While great for files, UTF-8 is not very easy to work with internally. UTF-16, or even UTF-32, is much easier to work with as an internal format. UTF-32 is a more natural fit for Euphoria which is already using 32 bits to store characters.
To the best of my knowledge, file names are in Ansi or in Unicode 16 bit or 32 bit. I do not know of them being in UTF8. I missed out on 32 bit storage of characters in Euphoria. If that is the case, the implementation of 32 bit Unicode should be very easy and will put Euphoria well ahead of most BASICS (and Clipper, Harbour, Lua, Agena, AutoIT) again, and will be a great tool for international trade software. I would appreciate some pointers/samples regarding the 32 bit storage of characters in Euphoria. I am 100% comfortable with Assembly/Machine language, so a couple of hints is all I need to look at the storage.
I did NOT see that (32 bit storage) in the Unicode conversion software somebody has written for Euphoria.
I too would like to see full Unicode support in Euphoria. But there is much to be considered so I would not expect this to happen anytime soon. It would have been easier if Euphoria had been designed for Unicode from the beginning. But when Euphoria first came out Unicode was more of a dream than a reality.
Please see my comments above regarding the existing 32 bit storage in Euphoria. Coupled with the fact that Euphoria does not have a string type, it would seem to me that Euphoria is already 80% of the way towards being a 32 bit Unicode language.

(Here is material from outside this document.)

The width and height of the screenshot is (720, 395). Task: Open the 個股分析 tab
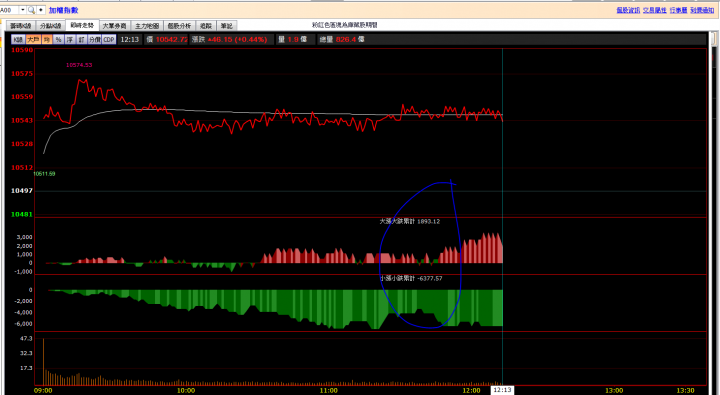point(179,26)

There is still a problem with 16 bit Unicode for Chinese and even for (collation of) Indic characters. This would be less of an issue with 32 bit Unicode. When you look at ever growing databases in all languages, and the searches needed, and also look at the huge expansion of storage capacities, 32 bit seems to be the choice. Euphoria's 32 bit storage and the multi-terrabyte cheap storage devices seem to be made for each other at a personal computing level.